Etna, esplosione impulsiva alla Bocca Nuova: nube di cenere alta 1,5 chilometri
Sciare sull'Etna, foto di etnalusso da Pixabay, SiciliaNews24.it
Un evento esplosivo di tipo impulsivo ha interessato nel primo pomeriggio il cratere sommitale Bocca Nuova dell’Etna. L’esplosione, della durata di pochi minuti, ha generato una modesta nube di cenere che ha raggiunto un’altezza di circa 1,5 chilometri, rapidamente dispersa dai venti in quota in direzione nord-est.
Secondo quanto reso noto dall’Istituto nazionale di geofisica e vulcanologia (Ingv), la ricaduta di cenere è stata lieve e ha interessato esclusivamente la parte alta del vulcano.
Evento improvviso senza segnali precursori
I vulcanologi spiegano che questo tipo di fenomeni si verifica improvvisamente, senza segnali geofisici precursori, e rientra tra le diverse tipologie di eventi esplosivi che possono interessare i crateri sommitali del vulcano attivo più alto d’Europa.

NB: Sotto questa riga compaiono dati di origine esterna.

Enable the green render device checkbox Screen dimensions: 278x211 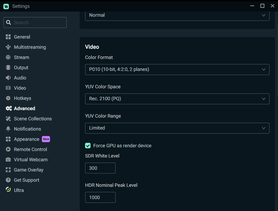point(88,146)
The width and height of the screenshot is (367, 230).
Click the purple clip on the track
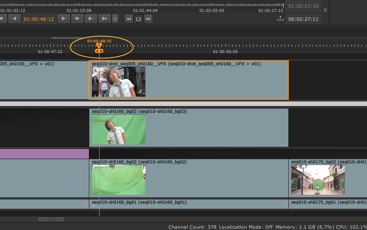(x=44, y=154)
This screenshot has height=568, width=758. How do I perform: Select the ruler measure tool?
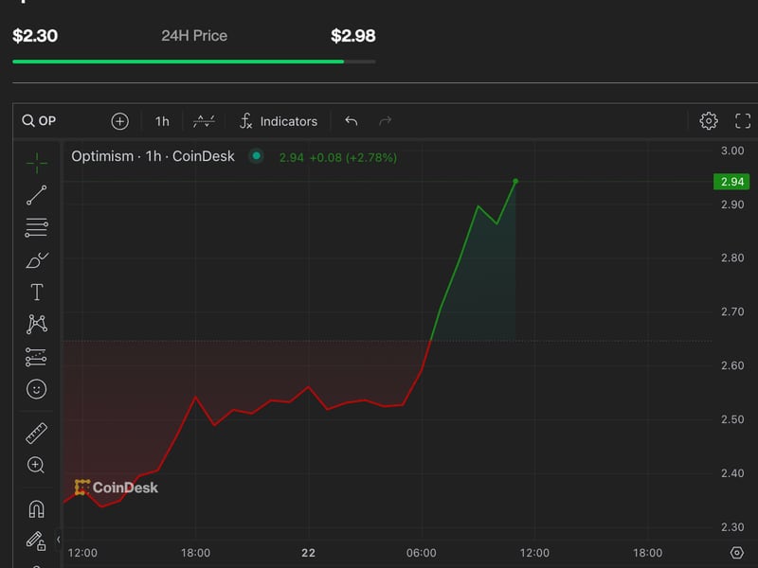point(37,434)
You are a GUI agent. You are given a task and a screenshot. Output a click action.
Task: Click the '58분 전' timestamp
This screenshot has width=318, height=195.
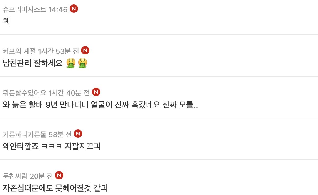(x=60, y=134)
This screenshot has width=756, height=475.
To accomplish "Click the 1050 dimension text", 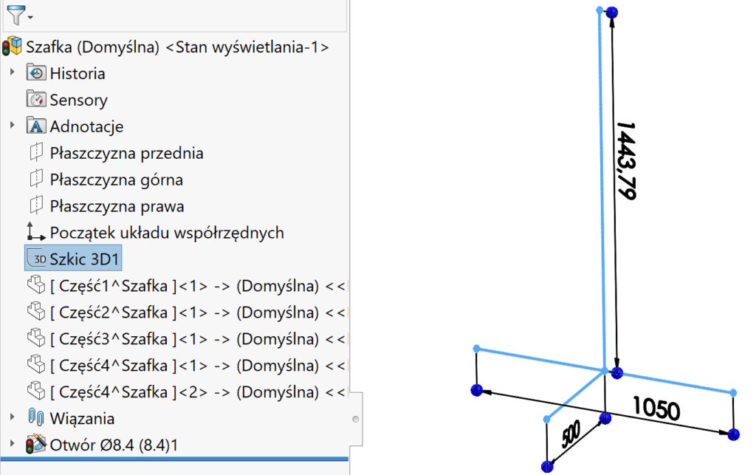I will click(x=654, y=409).
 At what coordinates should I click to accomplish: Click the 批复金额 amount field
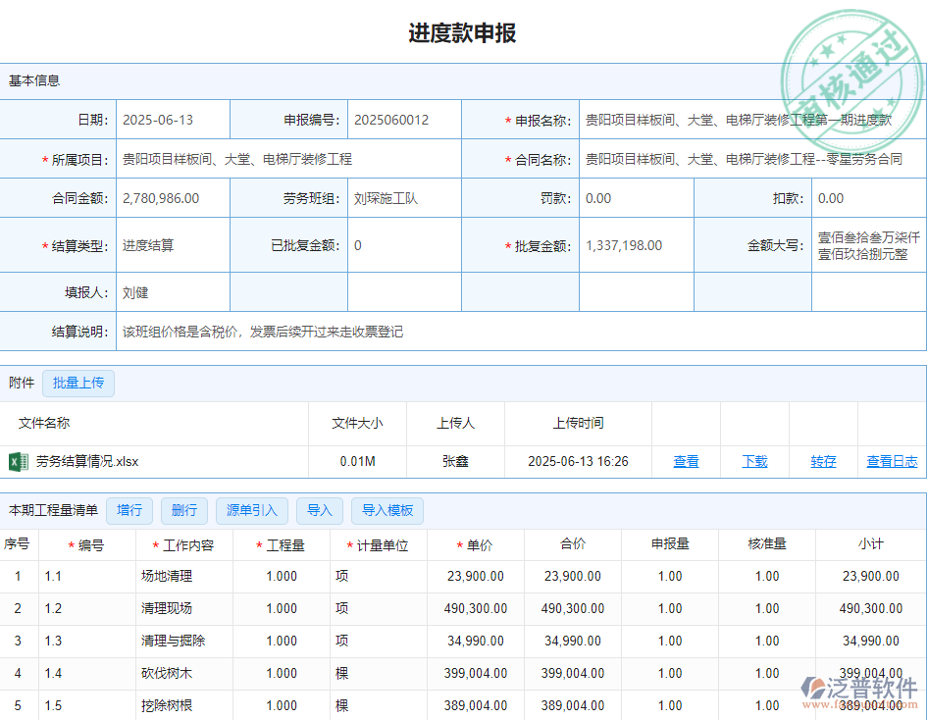[623, 245]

Non si tratta, dunque, di un episodio anomalo nella dinamica eruttiva dell’Etna. Proprio il cratere Bocca Nuova era stato già interessato da un evento impulsivo con caratteristiche analoghe il 25 agosto 2010.
Nessun impatto sull’aeroporto di Catania
L’emissione della nube di cenere non ha avuto alcuna conseguenza sull’operatività dell’Aeroporto internazionale Vincenzo Bellini di Catania, che ha continuato a funzionare regolarmente.
Gli esperti dell’Ingv precisano inoltre che, allo stato attuale, non emergono elementi di correlazione tra l’esplosione odierna e l’evento sismico di magnitudo 4.5 registrato alle 7:05 sul versante dell’Etna, in territorio di Ragalna.
La situazione resta costantemente monitorata dagli osservatori dell’Ingv, ma al momento non si segnalano criticità ulteriori.